“Bakire çıkmayınca eşimi dövdüm !”

“Bakire çıkmayınca eşimi dövdüm !”

İlginç bir hayat hikayesi.. Eşi bakire çıkmayınca dövdü ve boşadı. Acısını tarikate girerek dindirdi..

Ufak tefek, zayıf, gözlüklü, 33 yaşında olmasına rağmen alnı çoktan açılmış bir adam. 'Dâhi'lere benziyor. Bir tekno markette rastlayabilirsiniz ona ya da bir kitapçıda bilgisayar dergilerini karıştırırken. Başarılı bir bilgisayar mühendisi. Eğitim hayatı boyunca takdir edilen bir öğrenci olmuş. Ailesinin gözbebeği. Ancak yıldırım hızıyla yaptığı evliliği beş ay içinde bitirerek ailesini hayal kırklığına uğratıyor. Karısının 'bakire' olmadığını anladıktan sonra çılgına dönen, kısa süren evliliği süresince karısına eziyet eden, ayrılık sonrası içine düştüğü boşluğu doldurabilmek için kendini dine vererek bir tarikatın kucağına düşen kahramanımız, ailesinin arzusu üzerine psikoloğa gidiyor. 'Normalleştirildikten' sonra, bu kez el değmemiş bir kızla evlendiriliyor. Peki şimdi mutlu mu? Bu konuyu onunla Şişli'deki ofisinde tartıştık.

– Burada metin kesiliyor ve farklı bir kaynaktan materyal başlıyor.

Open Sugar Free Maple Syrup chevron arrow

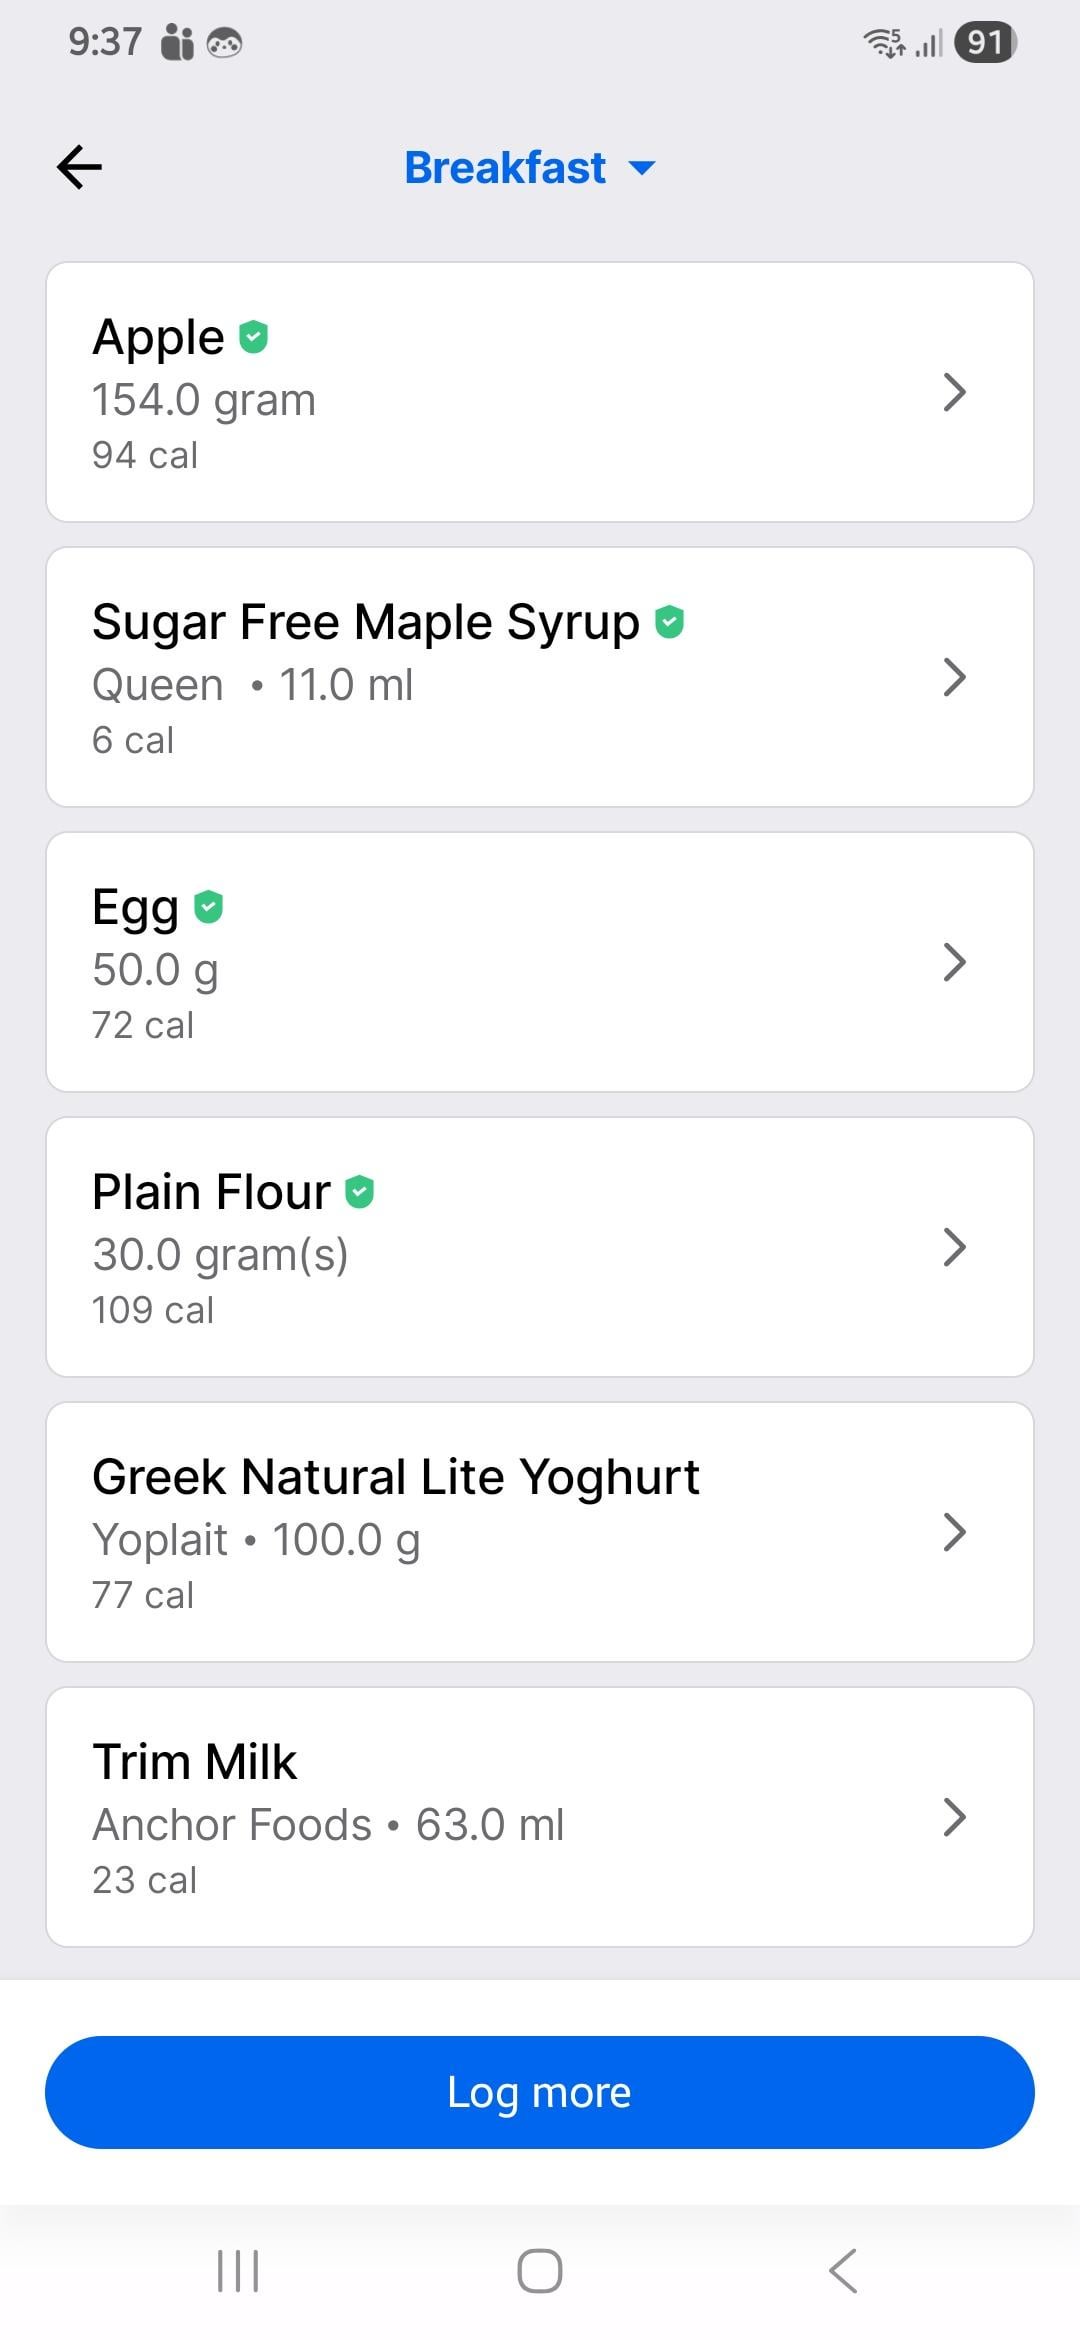coord(955,677)
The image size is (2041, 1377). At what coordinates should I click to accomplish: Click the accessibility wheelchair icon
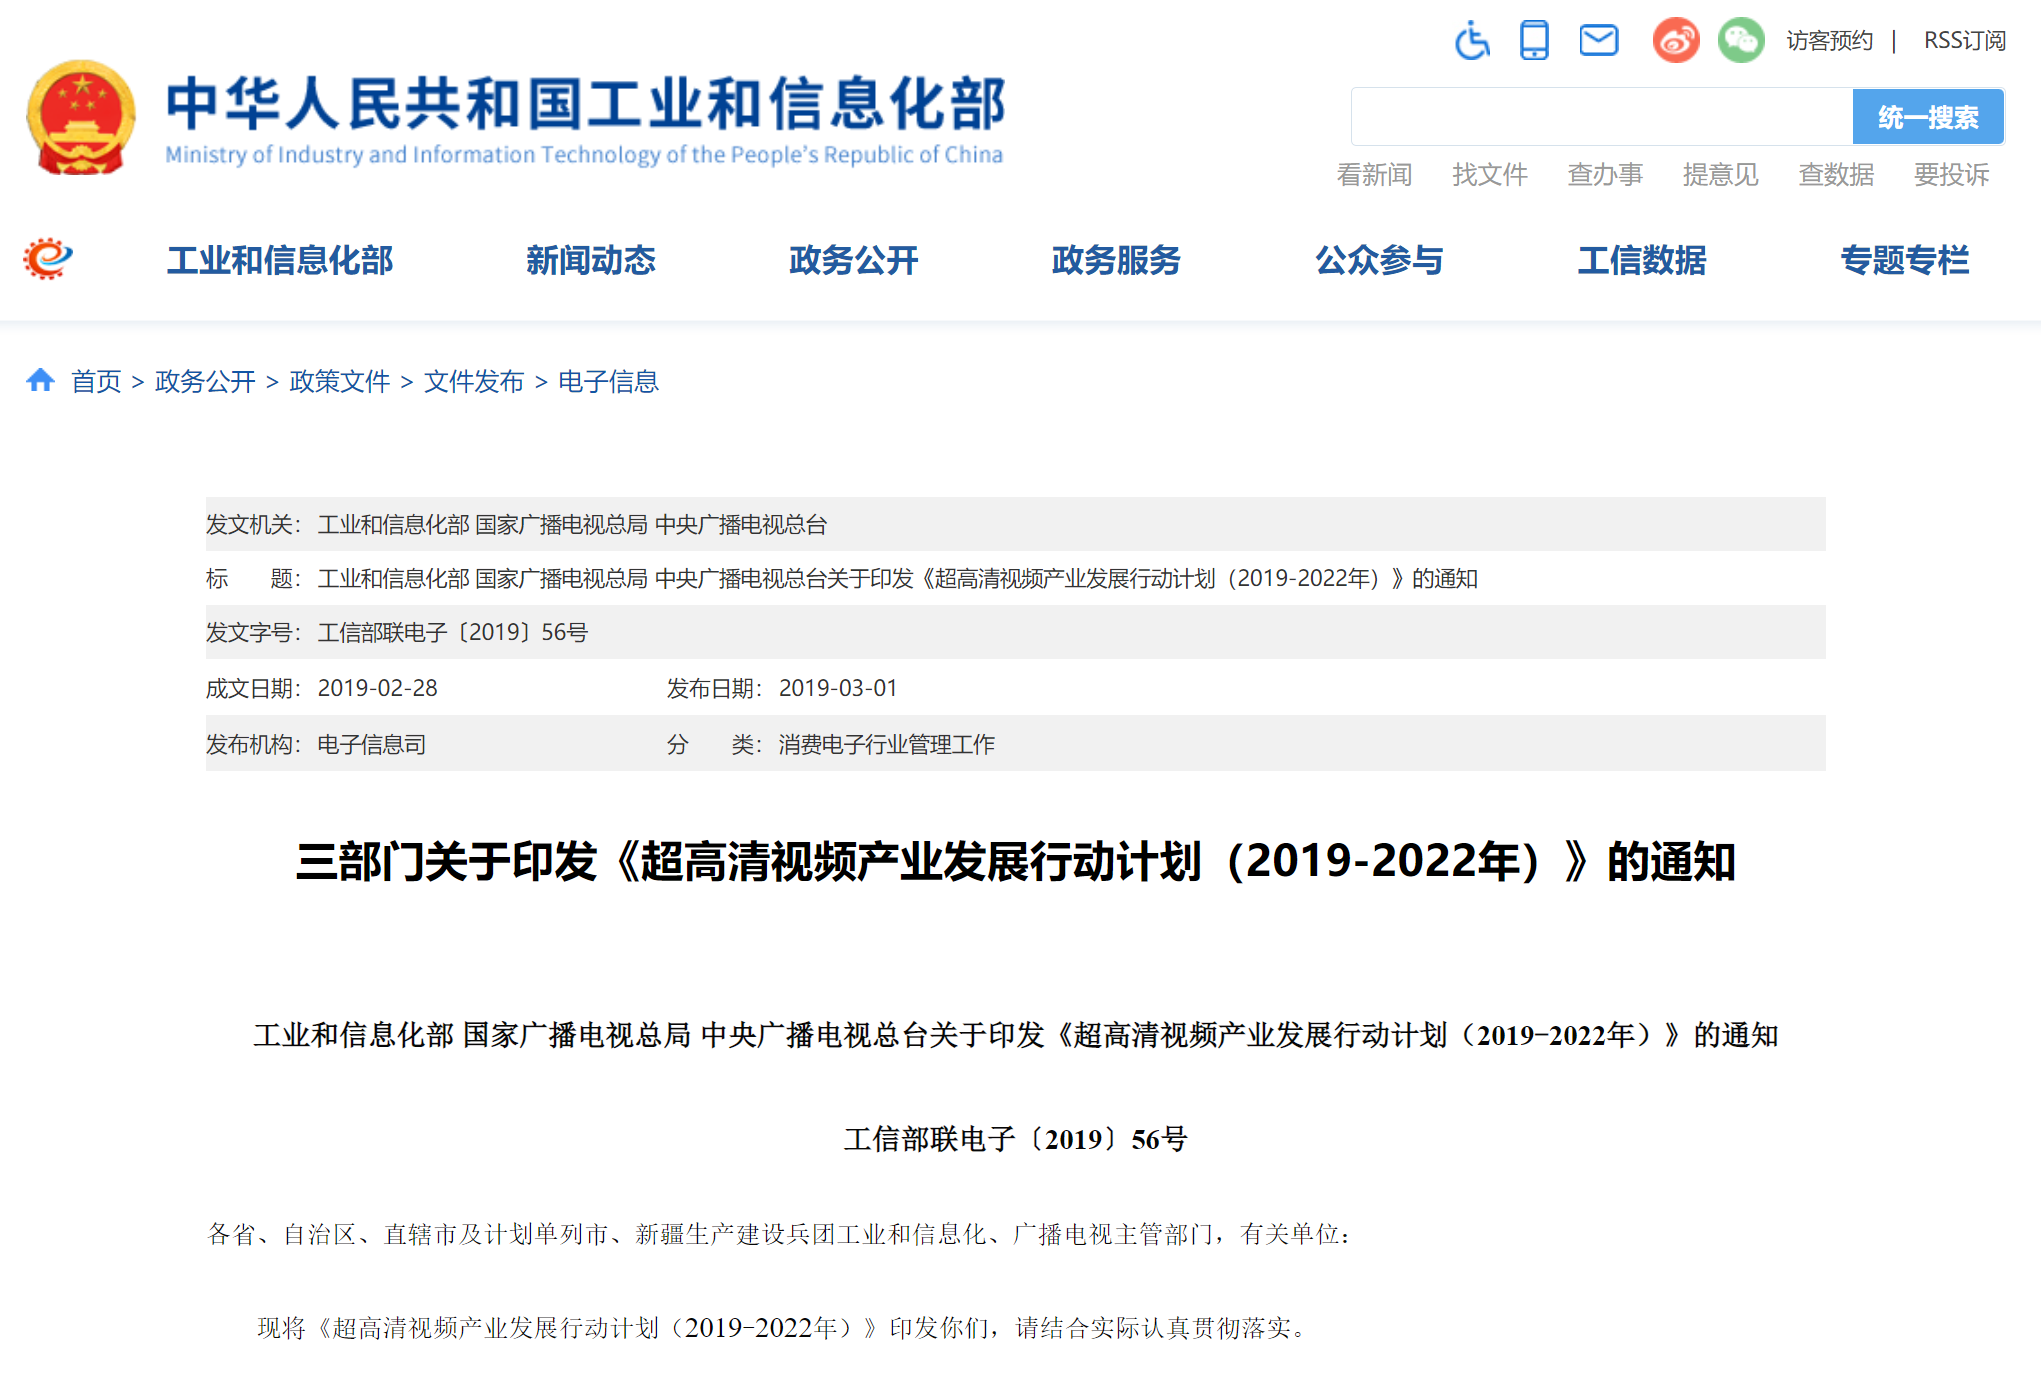pyautogui.click(x=1471, y=41)
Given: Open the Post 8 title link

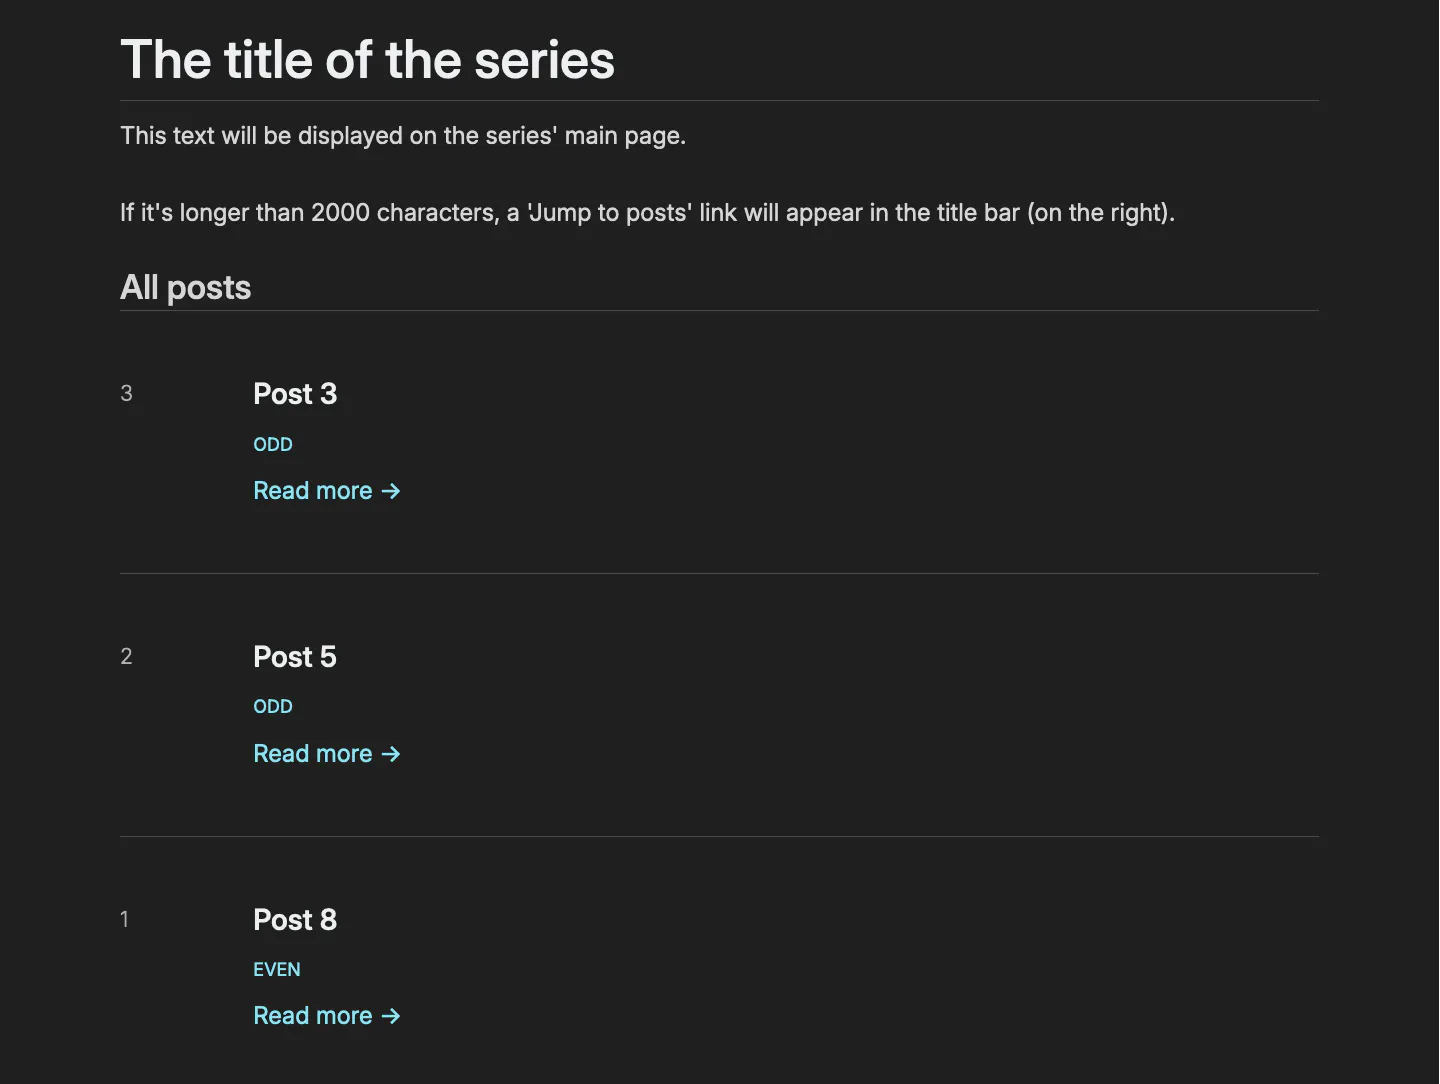Looking at the screenshot, I should point(295,920).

Duyduğuma göre ikinci evliliğiniz de yolunda gitmiyormuş...

Aslında dışarıdan bakıldığında her şeyin yolunda olduğu söylenebilir. Akıllı bir karım ve afacan küçük bir kızım var. Sıfırdan var ettim kendimi. Bir bilgisayar yazılım şirketine ortağım. İşler her geçen gün daha iyiye gidiyor, bilgisayar yazılım programı konusunda iddialıyım. İTÜ'lüyüm. İyi bir aileden geliyorum. Babam idealist Atatürkçü bir emekli hâkim, annem emekli fizik hocası. Ağabeyim ise başarılı bir akademisyen. Aile bağlarımız güçlü. Güzel bir semtte oturuyoruz, kiradayız ama önümüzdeki yıl krediyle ev almayı planlıyorum. Hayatımda önce kızım, sonra mesleğim geliyor...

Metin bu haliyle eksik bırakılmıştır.